Gaussian Elimination
Introduction
Gaussian elimination is a fundamental algorithm in linear algebra used to solve systems of linear equations. It transforms a matrix into row echelon form through a sequence of elementary row operations.
Theory
Key Concepts
-
Row Echelon Form (REF) A matrix is in row echelon form when:
- All zero rows are at the bottom
- The leading coefficient (pivot) of each nonzero row is to the right of the pivot above it
- All entries below a pivot are zero
-
Elementary Row Operations
- Swapping two rows
- Multiplying a row by a nonzero scalar
- Adding a multiple of one row to another
Algorithm Steps
-
Forward Elimination (Converting to REF)
- Start from the leftmost column
- Find the pivot element
- Make all elements below the pivot zero
- Repeat for remaining submatrix
-
Back Substitution
- Start from the bottom row
- Solve for each variable
- Substitute back into previous equations
For more : https://linearalgebra.math.umanitoba.ca/math1220/section-12.html
Implementation
/**
* Gaussian elimination method
* @param {Array} A - Augmented matrix (includes the constants in the last column)

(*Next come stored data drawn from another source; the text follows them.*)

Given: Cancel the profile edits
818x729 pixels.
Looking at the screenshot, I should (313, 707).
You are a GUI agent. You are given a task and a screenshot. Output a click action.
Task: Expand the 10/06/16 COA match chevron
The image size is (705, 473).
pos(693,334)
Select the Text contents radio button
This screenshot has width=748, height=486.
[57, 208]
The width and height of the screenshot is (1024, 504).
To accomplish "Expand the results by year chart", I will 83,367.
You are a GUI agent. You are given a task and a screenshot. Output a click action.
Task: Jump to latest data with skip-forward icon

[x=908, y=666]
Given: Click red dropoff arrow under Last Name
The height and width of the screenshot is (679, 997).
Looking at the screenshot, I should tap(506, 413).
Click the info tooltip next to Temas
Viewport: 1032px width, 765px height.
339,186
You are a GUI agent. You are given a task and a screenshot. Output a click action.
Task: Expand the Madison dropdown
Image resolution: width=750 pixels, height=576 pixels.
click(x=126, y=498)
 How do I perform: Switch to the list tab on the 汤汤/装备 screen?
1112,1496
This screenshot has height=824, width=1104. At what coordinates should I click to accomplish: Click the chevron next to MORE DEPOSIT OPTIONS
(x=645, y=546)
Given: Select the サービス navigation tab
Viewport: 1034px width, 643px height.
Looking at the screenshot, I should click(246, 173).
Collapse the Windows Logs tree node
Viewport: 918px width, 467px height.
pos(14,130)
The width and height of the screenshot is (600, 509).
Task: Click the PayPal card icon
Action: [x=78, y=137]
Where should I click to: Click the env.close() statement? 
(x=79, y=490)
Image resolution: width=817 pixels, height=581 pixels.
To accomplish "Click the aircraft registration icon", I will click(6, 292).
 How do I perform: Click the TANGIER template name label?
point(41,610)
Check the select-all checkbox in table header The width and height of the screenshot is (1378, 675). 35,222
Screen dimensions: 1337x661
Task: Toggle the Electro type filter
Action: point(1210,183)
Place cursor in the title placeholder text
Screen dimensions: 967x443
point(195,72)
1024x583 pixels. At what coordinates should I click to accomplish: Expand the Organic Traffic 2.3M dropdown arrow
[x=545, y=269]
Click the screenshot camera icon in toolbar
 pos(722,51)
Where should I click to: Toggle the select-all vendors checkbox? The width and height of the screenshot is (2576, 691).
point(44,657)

* @return {Array} x - Solution vector
*/
function gauss(A) {
const n = A.length;
// Perform Gaussian elimination
for (let i = 0; i < n; i++) {
// Find the pivot row with the largest element in the current column
let maxRow = i;
let maxEl = Math.abs(A[i][i]);
for (let k = i + 1; k < n; k++) {
if (Math.abs(A[k][i]) > maxEl) {
maxEl = Math.abs(A[k][i]);
maxRow = k;
}
}
// Swap the pivot row with the current row
[A[i], A[maxRow]] = [A[maxRow], A[i]];
// Eliminate all rows below this one
for (let k = i + 1; k < n; k++) {
const c = -A[k][i] / A[i][i];
for (let j = i; j < n + 1; j++) {
A[k][j] += c * A[i][j];
}
}
}
// Back substitution to solve for the values in the solution vector
const res = Array(n).fill(0)
for (let i = n - 1; i >= 0; i--) {
res[i] = parseFloat((A[i][n] / A[i][i]).toFixed(6)); // Round to 6 decimal places
for (let k = i - 1; k >= 0; k--) {
A[k][n] -= A[k][i] * res[i];
}
}
return res;
}
// Test Cases
function runTestCases() {
const testCases = [
{
testcase: 'am1',
am: [
[2, 1, -1, 8], // 2x + y -z = 8
[-3, -1, 2, -11], // -3x - y +2z = -11
[-2, 1, 2, -3], // -2x + y +2z = -3
],
expected: [2, 3, -1]
},
{
testcase: 'am2',
am: [
[1, 2, -1, 2], // x + 2y - z = 2
[1, 1, -1, 0], // x + y - z = 0
[2, -1, 1, 3] // 2x - y + z = 3
],
expected: [1, 2, 3]
}
];
testCases.forEach(({ testcase, am, expected }) => {
const result = gauss(am);
console.log(`${testcase}:`, JSON.stringify(result), 'Expected:', JSON.stringify(expected));
console.log(`Pass: ${JSON.stringify(result) === JSON.stringify(expected)}`);
});
}
runTestCases();
/*
"am1:" "[2,3,-1]" "Expected:" "[2,3,-1]"
"Pass: true"
"am2:" "[1,2,3]" "Expected:" "[1,2,3]"
"Pass: true"
*/
Performance Considerations
-
Time Complexity
- Forward Elimination: O(n³)
- Back Substitution: O(n²)
- Overall: O(n³)
-
Space Complexity
- O(n²) for storing the matrix
-
Optimization Tips
- Use partial pivoting for numerical stability
- Implement sparse matrix optimizations for large, sparse systems
- Consider using WebAssembly for large matrices
- Use typed arrays for better performance with large datasets
Applications and Extensions
1. Linear System Applications
- Circuit analysis
- Economic models
- Computer graphics transformations
- Chemical reaction balancing
2. Extensions
- LU Decomposition
- QR Factorization
- Iterative methods for large systems
3. Related Algorithms
- Gauss-Jordan Elimination
- Crout's Method
- Cholesky Decomposition